| TÂCHE À RÉALISER 1 |
Pour chacune des affirmations (a), (b) et (c) ci-dessous, indiquez si elle concorde avec le texte sur la chaux et le blé, en répondant par oui ou par non et en citant mot pour mot le passage qui tranche. (a) La chaux anciennement éteinte se délaie facilement dans l'eau, même en y versant beaucoup d'eau d'un coup. (b) Le blé a été lavé et agité dans de l'eau courante avant le bain comme après. (c) L'expérience a montré que les deux bains ont donné le même succès.
| TÂCHE À RÉALISER 2 |
Poursuivez le texte sur la chaux et le blé à partir de sa dernière phrase.

#### TEXTE FOURNI ####

La chaux, anciennement éteinte, se divise difficilement dans l’eau ; on ne peut bien l’y délayer que petit-à-petit, en ajoutant peu d’eau à la fois.

Le blé avant d’être mis au bain avoit été auparavant fortement lavé & agité dans de l’eau courante ; la même opération a eu lieu après le bain, de manière que le grain ne blanchissoit plus, ou presque plus l’eau. L’expérience a prouvé que les deux bains ont eu le même succès ; ainsi, au défaut de cendres, & sans prendre la peine de faire une lessive, on peut très-bien n’employer que la chaux, & il est aisé de s’en pourvoir à l’avance, puisque la chaux, anciennement éteinte, produit l’effet qu’on désire.

#### ENREGISTREMENTS ####

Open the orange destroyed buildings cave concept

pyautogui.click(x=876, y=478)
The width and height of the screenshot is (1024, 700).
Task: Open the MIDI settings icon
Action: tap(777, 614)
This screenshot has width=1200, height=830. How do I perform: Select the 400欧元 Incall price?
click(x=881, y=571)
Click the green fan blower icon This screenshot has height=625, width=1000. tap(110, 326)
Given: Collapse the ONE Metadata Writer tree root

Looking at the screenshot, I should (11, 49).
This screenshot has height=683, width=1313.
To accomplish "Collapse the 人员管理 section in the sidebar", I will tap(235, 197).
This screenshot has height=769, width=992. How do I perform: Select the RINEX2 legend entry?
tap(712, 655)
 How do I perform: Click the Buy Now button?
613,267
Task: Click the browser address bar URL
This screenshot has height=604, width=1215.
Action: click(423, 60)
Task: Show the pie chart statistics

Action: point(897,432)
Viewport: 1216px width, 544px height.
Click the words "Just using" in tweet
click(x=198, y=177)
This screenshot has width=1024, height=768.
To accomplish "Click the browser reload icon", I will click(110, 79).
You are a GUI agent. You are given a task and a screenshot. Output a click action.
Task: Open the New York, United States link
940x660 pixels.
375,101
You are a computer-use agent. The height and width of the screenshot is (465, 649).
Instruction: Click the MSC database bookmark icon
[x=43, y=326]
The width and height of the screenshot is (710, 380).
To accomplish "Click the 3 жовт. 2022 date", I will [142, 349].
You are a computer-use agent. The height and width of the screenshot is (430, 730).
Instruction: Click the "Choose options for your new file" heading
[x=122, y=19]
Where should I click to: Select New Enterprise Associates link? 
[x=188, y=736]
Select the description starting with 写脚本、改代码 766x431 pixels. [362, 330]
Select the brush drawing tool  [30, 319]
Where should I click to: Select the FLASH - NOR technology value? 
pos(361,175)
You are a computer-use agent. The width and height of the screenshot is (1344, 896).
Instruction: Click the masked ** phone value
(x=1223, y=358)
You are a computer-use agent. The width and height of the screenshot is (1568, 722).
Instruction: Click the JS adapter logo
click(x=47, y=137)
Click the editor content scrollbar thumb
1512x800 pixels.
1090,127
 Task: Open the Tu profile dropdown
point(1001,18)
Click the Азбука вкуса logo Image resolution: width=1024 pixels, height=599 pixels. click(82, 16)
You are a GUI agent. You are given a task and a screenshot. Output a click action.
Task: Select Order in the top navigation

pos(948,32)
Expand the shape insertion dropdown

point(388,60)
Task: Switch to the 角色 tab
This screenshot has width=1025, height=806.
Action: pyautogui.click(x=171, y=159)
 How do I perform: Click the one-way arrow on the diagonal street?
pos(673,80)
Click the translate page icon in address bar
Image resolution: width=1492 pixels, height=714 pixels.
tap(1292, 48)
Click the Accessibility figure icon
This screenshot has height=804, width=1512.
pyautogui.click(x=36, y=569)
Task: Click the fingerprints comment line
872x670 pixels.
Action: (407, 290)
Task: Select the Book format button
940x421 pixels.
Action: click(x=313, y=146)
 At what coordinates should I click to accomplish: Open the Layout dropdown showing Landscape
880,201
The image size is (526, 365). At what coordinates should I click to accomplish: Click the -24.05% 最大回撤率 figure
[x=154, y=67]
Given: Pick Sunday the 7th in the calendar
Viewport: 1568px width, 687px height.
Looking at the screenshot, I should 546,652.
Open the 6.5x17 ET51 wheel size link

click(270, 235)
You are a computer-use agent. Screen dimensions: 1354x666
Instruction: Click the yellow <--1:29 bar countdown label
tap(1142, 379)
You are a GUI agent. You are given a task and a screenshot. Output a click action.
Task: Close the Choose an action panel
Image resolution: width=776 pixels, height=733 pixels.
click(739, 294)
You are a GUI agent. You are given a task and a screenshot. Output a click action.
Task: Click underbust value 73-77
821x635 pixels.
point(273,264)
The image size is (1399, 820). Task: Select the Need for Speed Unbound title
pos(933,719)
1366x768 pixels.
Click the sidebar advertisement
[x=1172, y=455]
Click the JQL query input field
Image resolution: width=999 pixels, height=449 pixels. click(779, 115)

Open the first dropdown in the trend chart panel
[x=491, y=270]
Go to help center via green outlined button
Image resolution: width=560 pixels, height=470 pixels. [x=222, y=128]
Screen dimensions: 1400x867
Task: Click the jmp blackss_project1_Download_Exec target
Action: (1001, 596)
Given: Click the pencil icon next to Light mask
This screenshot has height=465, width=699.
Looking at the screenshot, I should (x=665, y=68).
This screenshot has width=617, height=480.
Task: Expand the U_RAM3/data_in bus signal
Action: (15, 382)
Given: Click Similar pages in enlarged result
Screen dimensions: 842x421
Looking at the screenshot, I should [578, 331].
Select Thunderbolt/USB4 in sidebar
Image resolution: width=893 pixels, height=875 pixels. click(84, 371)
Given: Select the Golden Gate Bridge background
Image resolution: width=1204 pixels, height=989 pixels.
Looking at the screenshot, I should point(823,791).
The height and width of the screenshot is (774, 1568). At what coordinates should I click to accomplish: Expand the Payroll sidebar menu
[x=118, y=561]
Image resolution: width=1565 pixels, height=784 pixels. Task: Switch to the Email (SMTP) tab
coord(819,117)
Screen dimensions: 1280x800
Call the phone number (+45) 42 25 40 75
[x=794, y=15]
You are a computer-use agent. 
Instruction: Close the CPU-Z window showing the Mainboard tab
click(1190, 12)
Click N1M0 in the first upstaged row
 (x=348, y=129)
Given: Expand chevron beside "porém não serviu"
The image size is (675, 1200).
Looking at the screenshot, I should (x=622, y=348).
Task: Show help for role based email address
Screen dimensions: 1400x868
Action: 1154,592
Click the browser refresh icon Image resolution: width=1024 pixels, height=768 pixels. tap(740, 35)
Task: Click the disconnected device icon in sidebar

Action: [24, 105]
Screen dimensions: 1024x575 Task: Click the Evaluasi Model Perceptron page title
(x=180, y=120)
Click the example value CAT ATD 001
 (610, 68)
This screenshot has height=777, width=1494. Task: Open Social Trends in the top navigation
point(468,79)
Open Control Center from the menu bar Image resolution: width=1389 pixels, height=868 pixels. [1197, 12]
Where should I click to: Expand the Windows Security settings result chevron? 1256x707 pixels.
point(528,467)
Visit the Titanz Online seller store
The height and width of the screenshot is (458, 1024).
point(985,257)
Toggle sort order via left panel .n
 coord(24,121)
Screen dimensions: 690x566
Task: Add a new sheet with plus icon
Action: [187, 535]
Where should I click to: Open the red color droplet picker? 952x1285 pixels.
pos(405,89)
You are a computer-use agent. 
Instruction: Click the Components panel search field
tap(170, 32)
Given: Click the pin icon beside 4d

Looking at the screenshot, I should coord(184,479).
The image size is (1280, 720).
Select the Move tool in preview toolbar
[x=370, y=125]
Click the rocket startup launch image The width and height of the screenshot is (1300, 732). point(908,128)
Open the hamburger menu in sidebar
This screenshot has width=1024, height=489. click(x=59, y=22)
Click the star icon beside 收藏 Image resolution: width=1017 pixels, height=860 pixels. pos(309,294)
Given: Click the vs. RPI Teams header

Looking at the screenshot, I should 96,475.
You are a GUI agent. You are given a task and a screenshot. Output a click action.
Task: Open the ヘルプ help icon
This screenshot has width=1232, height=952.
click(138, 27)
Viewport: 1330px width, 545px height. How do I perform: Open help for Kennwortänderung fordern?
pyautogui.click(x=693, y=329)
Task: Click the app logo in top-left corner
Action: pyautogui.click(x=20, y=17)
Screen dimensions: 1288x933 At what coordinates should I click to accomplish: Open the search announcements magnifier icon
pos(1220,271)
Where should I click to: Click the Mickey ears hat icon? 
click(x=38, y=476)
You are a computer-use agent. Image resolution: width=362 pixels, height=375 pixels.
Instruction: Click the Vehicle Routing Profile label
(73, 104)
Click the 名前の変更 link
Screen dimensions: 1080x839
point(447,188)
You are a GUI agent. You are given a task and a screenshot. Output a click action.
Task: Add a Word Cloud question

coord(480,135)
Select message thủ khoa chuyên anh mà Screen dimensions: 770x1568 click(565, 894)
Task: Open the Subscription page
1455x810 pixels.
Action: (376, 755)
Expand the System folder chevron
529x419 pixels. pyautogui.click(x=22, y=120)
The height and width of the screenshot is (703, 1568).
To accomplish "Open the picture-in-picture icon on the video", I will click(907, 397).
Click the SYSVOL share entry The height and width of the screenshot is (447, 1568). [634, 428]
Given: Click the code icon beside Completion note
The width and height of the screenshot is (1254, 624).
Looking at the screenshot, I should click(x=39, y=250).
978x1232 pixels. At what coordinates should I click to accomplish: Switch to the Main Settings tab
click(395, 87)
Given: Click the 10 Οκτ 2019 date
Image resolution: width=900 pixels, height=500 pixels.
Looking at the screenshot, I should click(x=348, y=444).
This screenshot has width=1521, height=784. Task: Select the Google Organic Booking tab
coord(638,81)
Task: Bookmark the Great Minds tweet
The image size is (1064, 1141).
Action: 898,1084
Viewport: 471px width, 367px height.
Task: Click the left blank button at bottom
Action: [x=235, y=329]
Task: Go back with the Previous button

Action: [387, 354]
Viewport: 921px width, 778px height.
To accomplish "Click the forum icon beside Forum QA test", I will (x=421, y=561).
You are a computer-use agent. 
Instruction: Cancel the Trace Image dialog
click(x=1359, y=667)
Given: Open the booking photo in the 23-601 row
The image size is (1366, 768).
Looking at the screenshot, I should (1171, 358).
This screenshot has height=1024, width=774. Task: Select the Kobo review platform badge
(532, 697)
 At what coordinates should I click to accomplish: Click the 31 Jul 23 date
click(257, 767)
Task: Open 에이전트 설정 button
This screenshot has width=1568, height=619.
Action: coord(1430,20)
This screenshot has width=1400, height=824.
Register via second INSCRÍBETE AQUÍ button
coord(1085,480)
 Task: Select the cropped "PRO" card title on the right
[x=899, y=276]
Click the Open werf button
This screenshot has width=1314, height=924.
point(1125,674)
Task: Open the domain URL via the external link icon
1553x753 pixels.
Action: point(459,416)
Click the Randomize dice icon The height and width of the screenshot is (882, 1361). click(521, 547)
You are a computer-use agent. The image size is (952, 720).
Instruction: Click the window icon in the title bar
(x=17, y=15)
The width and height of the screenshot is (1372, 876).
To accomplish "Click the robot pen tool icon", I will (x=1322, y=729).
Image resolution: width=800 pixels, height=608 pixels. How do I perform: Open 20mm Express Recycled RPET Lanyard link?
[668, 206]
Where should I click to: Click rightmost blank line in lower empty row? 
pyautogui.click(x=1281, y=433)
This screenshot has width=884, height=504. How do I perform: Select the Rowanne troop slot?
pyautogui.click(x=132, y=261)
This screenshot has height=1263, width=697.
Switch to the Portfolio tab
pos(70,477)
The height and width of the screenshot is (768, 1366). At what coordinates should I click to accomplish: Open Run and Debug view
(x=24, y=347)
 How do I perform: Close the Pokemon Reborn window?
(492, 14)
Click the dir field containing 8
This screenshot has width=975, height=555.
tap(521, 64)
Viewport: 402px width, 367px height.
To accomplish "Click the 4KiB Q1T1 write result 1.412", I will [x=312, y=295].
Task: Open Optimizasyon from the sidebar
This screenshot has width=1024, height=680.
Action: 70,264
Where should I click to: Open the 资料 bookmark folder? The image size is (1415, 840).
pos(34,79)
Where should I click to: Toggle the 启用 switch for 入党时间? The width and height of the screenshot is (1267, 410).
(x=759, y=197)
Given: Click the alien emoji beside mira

####

| RÉPONSE 1 |
(a) Non : « La chaux, anciennement éteinte, se divise difficilement dans l’eau ; on ne peut bien l’y délayer que petit-à-petit, en ajoutant peu d’eau à la fois. »
(b) Oui : « Le blé avant d’être mis au bain avoit été auparavant fortement lavé & agité dans de l’eau courante ; la même opération a eu lieu après le bain »
(c) Oui : « L’expérience a prouvé que les deux bains ont eu le même succès »

| RÉPONSE 2 |
Nielle. Maladie des arbres & des plantes : Il y a ici encore confusion de mots & d’idée : quelques auteurs la décrivent comme rouille : (voyez le mot froment, p. 133, Tome V.) d’autres comme le blanc ; enfin, d’autres, comme la brûlure. (Voyez ces mots) Lorsque les taches sont livides & de couleur canelle, c’est la rouille ; si elles sont blanches comme sur les courges, les melons, &c., c’est le blanc.